During DM synchronization, it is not possible to set SetConnMaxLifetime for the downstream, and occasional false alarms occur due to downstream connection interruptions

Note:
This topic has been translated from a Chinese forum by GPT and might contain errors.

Original topic: DM同步时,没办法对下游设置SetConnMaxLifetime,偶尔会因为下游连接中断,出现误报

| username: dba-kit

Phenomenon

The online DM task occasionally triggers the DM_sync_process_exists_with_error alert. Upon investigation, it was found that there are basically two types of errors:
Message: database driver, RawCause: driver: bad connection and execute statement failed: begin\" RawCause:\"invalid connection\"

Cause

The downstream TiDB is set with wait_timeout=600. If the update frequency of the upstream MySQL is very low, for example, there is only one update every half an hour, the syncer connection of DM will be killed by the downstream TiDB due to being in a sleep state for a long time. If there is an update at this time, this error will be triggered.

Suggested Fix

Add parameters in the DM task configuration to allow users to set Golang’s connection parameters independently (you can only expose ConnMaxLifetime). Or directly retry internally without returning an error. The main issue is that the occasional DM_sync_process_exists_with_error error is really annoying.
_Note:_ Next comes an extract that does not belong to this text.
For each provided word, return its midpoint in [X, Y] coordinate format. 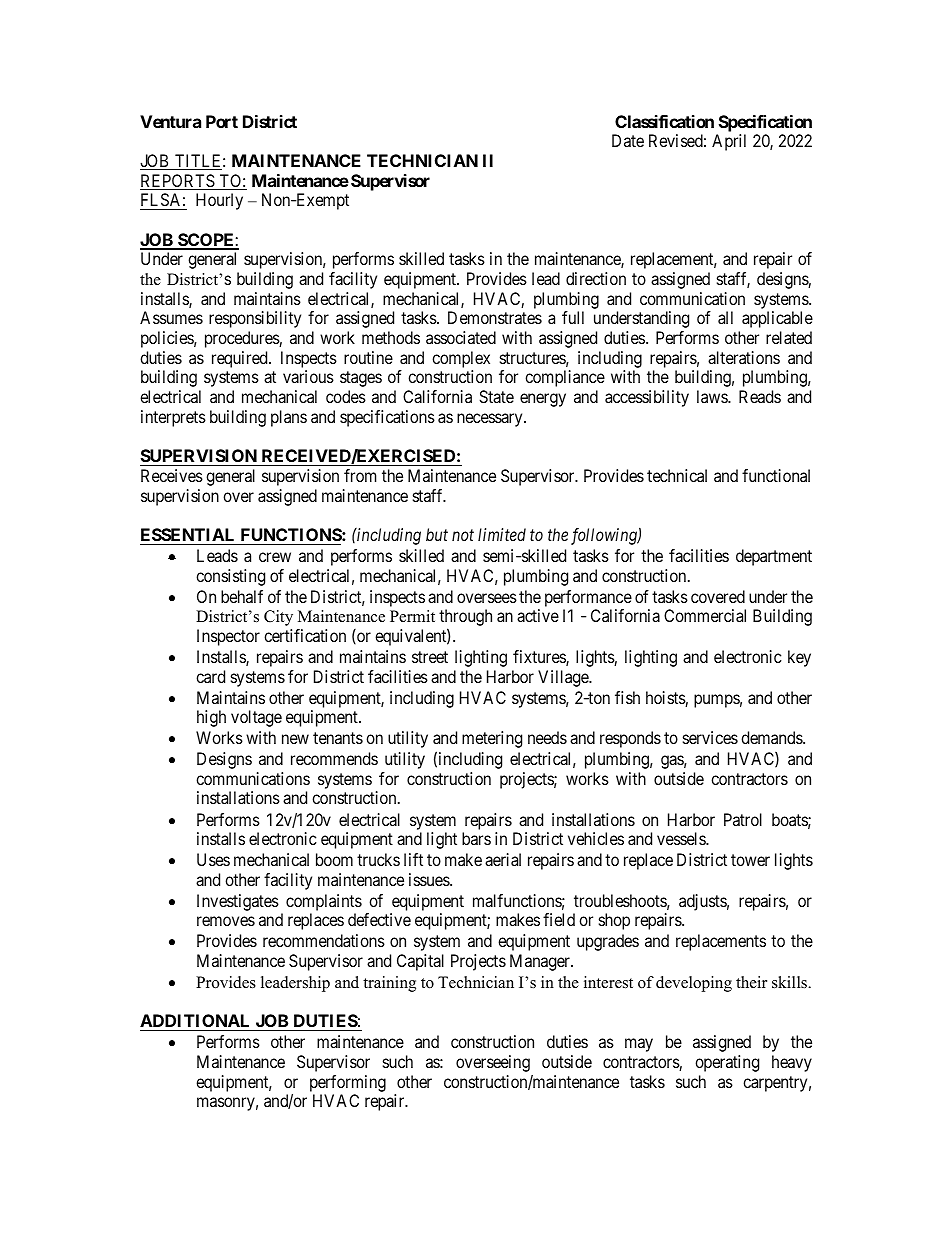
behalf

| username: dba-kit | Original post link

Additionally, the name DM_sync_process_exists_with_error is also a typo, it should be exits_with_error.

| username: Hacker007 | Original post link

Will there be any issues with data consistency? It is acceptable if data synchronization is not affected after a warning is prompted.

| username: lance6716 | Original post link

Thank you for the feedback. We will track the progress of the fix at SQL connection should tolerate being killed by idle too long · Issue #7376 · pingcap/tiflow · GitHub.

Setting a fixed value cannot handle idle periods of uncertain duration, so we will address this issue from another perspective.

| username: dba-kit | Original post link

During the dump phase, if there are large tables during the backup, resulting in connections not being used for a long time, a driver: bad connection error may occur, causing the task to fail.

| username: lance6716 | Original post link

The new version should have fixed the issue during the dump phase. Which version of DM are you using?

| username: dba-kit | Original post link

6.1.1

| username: lance6716 | Original post link

That indeed shouldn’t happen. Please upload the logs.

| username: dba-kit | Original post link

Similar issues occur periodically, causing task failures. Later, after modifying the MySQL wait_timeout parameter, the export was successful.

[2022/10/17 14:56:59.918 +08:00] [INFO] [conn.go:70] ["cannot execute query"] [task=clear_task] [unit=dump] [retryTime=1] [sql="SHOW COLUMNS FROM `ying99_fundtxn`.`campain_discount`"] [args=null] [error="driver: bad connection"]
[2022/10/17 14:57:00.603 +08:00] [ERROR] [dumpling.go:152] ["dump data exits with error"] [task=clear_task] [unit=dump] ["cost time"=16m55.166129053s] [error="ErrCode:32001 ErrClass:\"dump-unit\" ErrScope:\"internal\" ErrLevel:\"high\" Message:\"mydumper/dumpling runs with error, with output (may empty): \" RawCause:\"sql: SHOW COLUMNS FROM `ying99_fundtxn`.`campain_discount`: driver: bad connection\" "]
| username: lance6716 | Original post link

Please provide the complete log.

| username: system | Original post link

This topic was automatically closed 60 days after the last reply. New replies are no longer allowed.